The invention deals with buildings walls capable of varying their thermal insulation properties as a function of the external and internal temperatures. This characteristic is obtained through the drowning of pipes made of any material used for the transport of liquids; a heat-carrying fluid flows inside the pipes, pushed by a pump, at the aim of transporting heat in the direction of the thickness of the wall, from the indoor to the outdoor environment and vice versa.
Patent Status
PENDING
Priority Number
102021000005219
Priority Date
05/03/2021
License
ITALY
Market
The potential market for this technology overlaps with the entire built heritage of moderate climate countries, with particular effectiveness in buildings with a low envelope efficiency. The most immediate application would be connected with energy refurbishment interventions, facilitated also by the incentives that will probably be put in place at European level to comply with the requirements of the recent revision of the EPBD Directive on the energy performance of buildings.
Problem
The problem that the invention aims to solve is that of creating adaptive walls that change their thermophysical properties as a function of the required internal comfort conditions and external environmental conditions. If in winter season walls are generally more performing the greater their thermal insulation capacity, in the intermediate and summer seasons, the building physics is more complex. In late autumn and early spring, solar radiation can heat the external surfaces of walls and this energy can be transported immediately inside buildings providing space heating. In summer, for a non-negligible part of the day (especially at night), the outside temperature is lower than the inside set point for thermal comfort. During these periods, the transmission of heat (from the inside to the outside) should be facilitated, i.e. the transmittance should be enhanced to the maximum, in a controllable manner. The first results of the walls analysed through numerical analyses (finite volumes simulations) show a possible variation of the thermal transmittance of the proposed walls from 0.23 to 2.50 W/m2K.
Current Technology Limits
As far as the inventors’ knowledge, there is no similar proposal in the construction sector, as no variable thermal transmittance system is yet available, with the exception of devices which include walls with modifiable air gaps, but the effect on the variation of the global thermal insulation properties is limited and with poor control capacity.
Killer Application
Experimental measurements of a real wall on a “Hot box” system are being carried out for the validation of the numerical simulations. An installation on a typical building was also hypothesized and a comparative analysis was carried out with the same building, without the installation of the invention, equipped with the Best Available Technologies in terms of thermal insulation. The results showed that savings on heating and cooling needs of up to 40% can be achieved.

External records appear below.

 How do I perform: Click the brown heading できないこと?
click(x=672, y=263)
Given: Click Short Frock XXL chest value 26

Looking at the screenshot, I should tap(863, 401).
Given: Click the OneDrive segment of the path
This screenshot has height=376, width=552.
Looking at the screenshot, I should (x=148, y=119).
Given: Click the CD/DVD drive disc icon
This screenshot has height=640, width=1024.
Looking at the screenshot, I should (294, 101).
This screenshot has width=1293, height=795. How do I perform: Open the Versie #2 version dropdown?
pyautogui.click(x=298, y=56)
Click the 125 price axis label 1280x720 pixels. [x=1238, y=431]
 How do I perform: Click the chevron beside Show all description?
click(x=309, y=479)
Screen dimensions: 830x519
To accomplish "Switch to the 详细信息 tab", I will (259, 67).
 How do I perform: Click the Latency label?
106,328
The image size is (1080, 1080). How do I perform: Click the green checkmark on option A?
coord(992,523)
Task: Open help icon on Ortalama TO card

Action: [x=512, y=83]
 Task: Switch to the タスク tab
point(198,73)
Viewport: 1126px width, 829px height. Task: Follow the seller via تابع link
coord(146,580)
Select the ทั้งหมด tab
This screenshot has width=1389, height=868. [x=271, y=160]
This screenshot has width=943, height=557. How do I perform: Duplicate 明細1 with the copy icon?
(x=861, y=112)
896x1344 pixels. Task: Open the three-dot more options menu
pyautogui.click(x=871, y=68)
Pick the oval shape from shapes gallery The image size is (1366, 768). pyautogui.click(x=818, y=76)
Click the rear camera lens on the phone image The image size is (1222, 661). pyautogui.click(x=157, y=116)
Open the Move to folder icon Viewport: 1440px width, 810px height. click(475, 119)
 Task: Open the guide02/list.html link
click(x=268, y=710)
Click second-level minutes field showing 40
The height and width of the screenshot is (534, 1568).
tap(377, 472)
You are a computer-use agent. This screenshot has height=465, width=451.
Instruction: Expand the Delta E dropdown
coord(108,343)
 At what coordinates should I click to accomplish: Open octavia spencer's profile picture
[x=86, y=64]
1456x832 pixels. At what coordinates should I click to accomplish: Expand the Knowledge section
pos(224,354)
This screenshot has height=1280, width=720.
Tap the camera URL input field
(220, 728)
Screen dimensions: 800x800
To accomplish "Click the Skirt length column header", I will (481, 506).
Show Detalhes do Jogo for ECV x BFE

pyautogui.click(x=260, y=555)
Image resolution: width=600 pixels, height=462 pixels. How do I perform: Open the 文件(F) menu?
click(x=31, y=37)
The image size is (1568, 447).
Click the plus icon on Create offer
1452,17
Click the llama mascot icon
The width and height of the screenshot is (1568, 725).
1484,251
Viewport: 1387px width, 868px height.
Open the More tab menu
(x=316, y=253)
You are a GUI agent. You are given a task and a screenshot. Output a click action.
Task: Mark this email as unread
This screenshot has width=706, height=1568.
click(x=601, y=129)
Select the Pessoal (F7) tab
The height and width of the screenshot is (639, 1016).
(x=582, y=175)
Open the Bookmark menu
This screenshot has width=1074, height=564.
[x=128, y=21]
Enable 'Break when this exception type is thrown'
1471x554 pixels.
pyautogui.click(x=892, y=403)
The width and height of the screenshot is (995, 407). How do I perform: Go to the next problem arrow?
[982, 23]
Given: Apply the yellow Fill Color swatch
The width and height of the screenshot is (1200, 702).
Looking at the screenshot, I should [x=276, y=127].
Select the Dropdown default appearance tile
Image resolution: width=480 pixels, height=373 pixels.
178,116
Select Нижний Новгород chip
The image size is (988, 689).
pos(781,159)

Our Technology and Solution
The technology is extremely simple, as it consists of a pipe crossed by a fluid (even water, but a water + glycol mixture is more suitable to avoid freezing) and a small pump connected to a control system which drives it to operate when necessary. In winter, as long as the temperature of the external wall remains lower than that of the internal, the pump is inactive, and the wall behaves in terms of thermal insulation like a classic insulating wall. When the two temperatures are inverted, i.e. when the temperature of the external wall becomes higher than the internal one for any reason (solar radiation arrival, increase in air temperature in warm climates and far from winter lows), the pump is activated to transfer heat from the outside to the inside. When the pump is running, the fluid flows in the pipe and becomes the heat carrier from the outside to the inside. In summer mode, the operating principle is exactly the same, except for the pump start mode, which is activated only when the outside wall temperature is lower than the inside one. The installation consists of laying a series of pipes at different heights in the walls and it can be performed by a plumber; the electronics are just as simple, since it is sufficient to connect the temperature probes with the pump.
Roadmap
In the next six months experimental measurements of a real wall will be carried out on a “Hot box” system for the validation of the numerical calculations and to bring the invention to TRL 3 and 4.
With the involvement of external partners, such as companies operating in the building sector, a test can be carried out on a real building to arrive at TRL 5; this activity will last approximately one year. The goal is to confirm the efficiency data obtained so far and then start production.